Overall, we find that manipulating the apparent cultural heterogeneity of the society reduces preferred redistribution by 0.1546 standard deviations, with a 95% confidence interval -0.2076 to -0.1017. There is no apparent heterogeneity across the studies beyond what would be expected by sampling variability, as indicated by the non-significant Q statistic, and the \(I^2\) estimate of 0. We can also look at the results on a forest plot.

forest(redist.meta, xlab="Standardized effect")

These results are super clear. Although there is some variation in significance in individual studies (the effect in study 2 was not significant), the studies amount to strong support for the existence of a small negative effect of manipulated heterogeneity on preferred redistribution.

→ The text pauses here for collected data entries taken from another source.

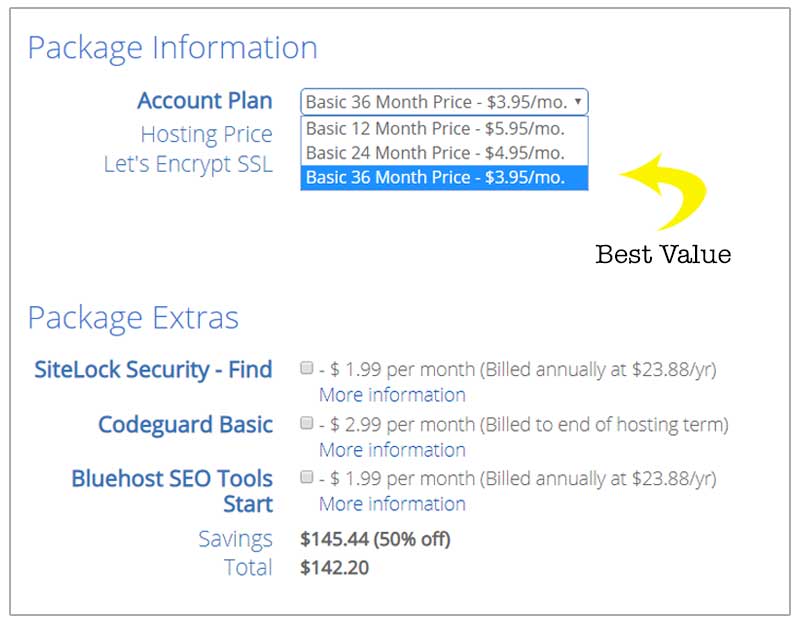Click the Savings value $145.44 (50% off)

375,539
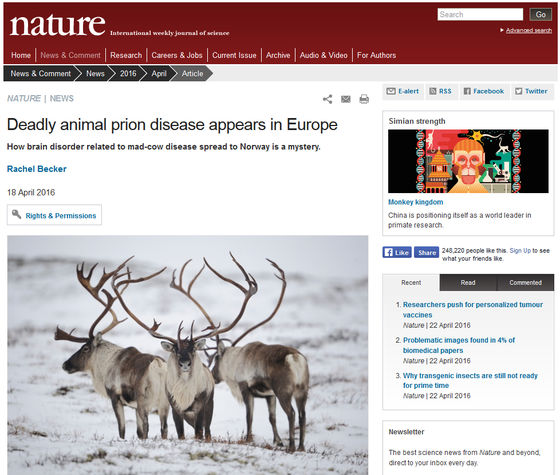Open Nature's Facebook page link
560x475 pixels.
484,91
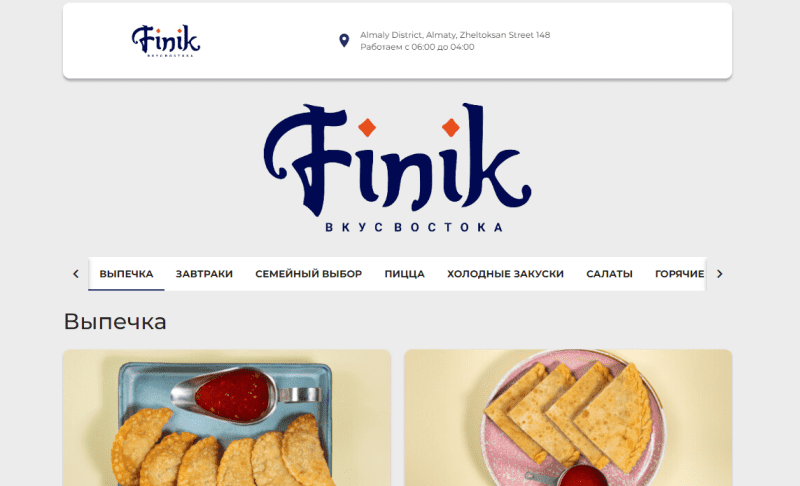The image size is (800, 486).
Task: Select the Семейный выбор tab
Action: click(x=309, y=274)
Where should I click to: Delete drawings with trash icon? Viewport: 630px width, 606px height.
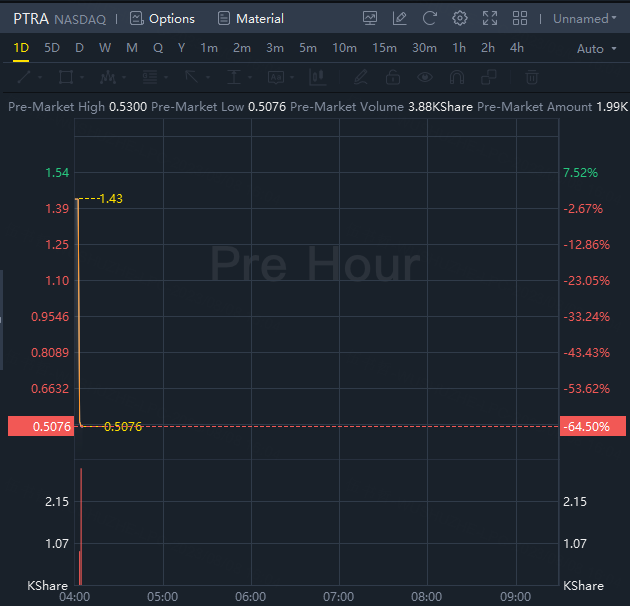pos(532,77)
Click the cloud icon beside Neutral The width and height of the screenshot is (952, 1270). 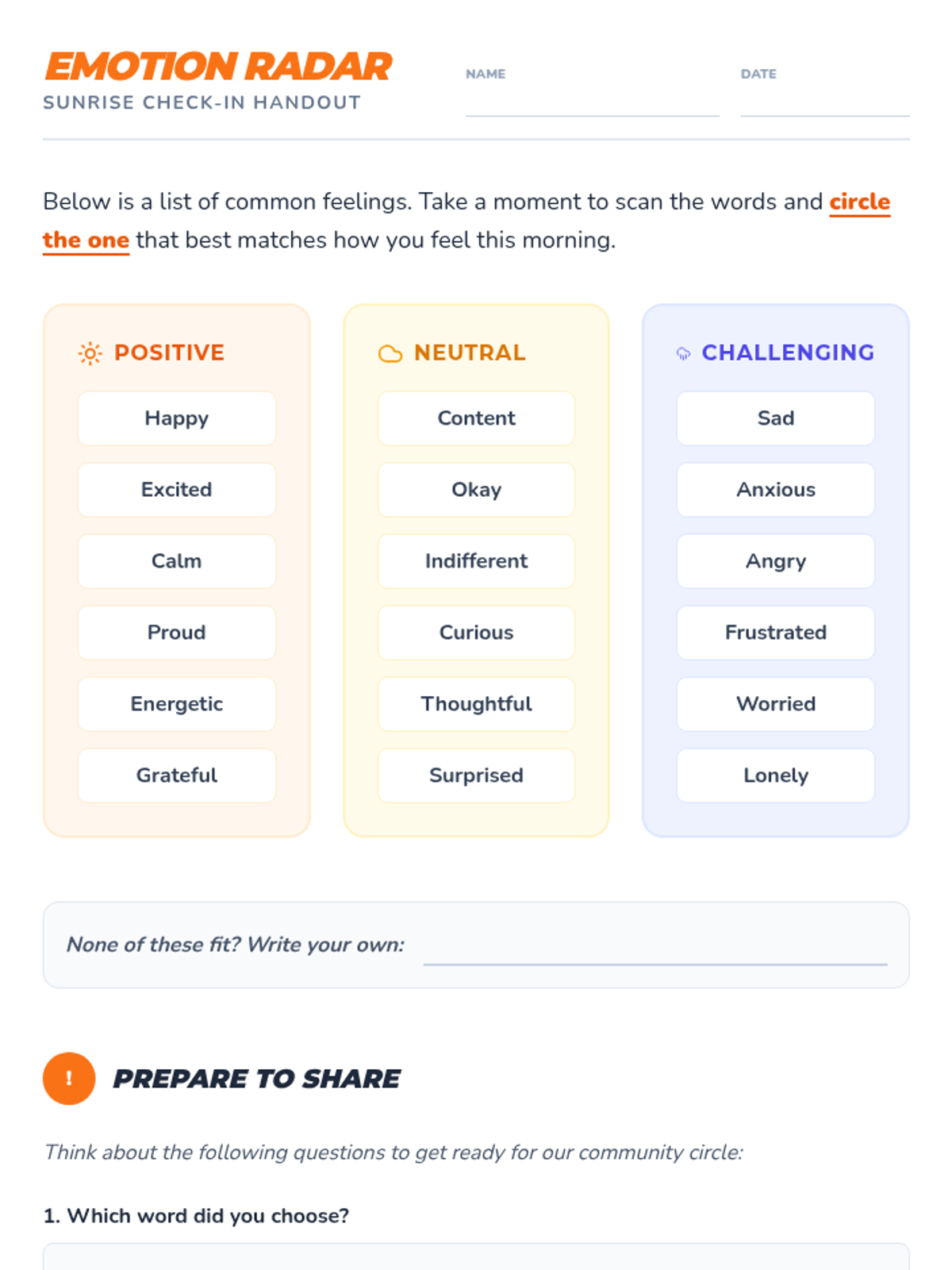click(390, 353)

10.5.3 What to do with internal meta-analysis

Internal meta-analysis will be useful in many of your projects. These days it is good practice to run a replication study whenever you have an important result (see section 12.2.4). And, you may go on to run variants and refinements within a series of studies, within each of which the same basic comparison is made. You should provide an internal meta-analysis so the reader can see what the evidence adds up to. You can include this in a separate section of the paper, after the reporting of each individual study’s results. Or, you could consider replacing separate Results sections altogether. Analysis of studies separately could go into Supplementary Materials and the main results figure could be something like the forest plot shown above. It really contains all the information the reader needs, in a way that is a lot more concise than five separate Results texts and five separate figures.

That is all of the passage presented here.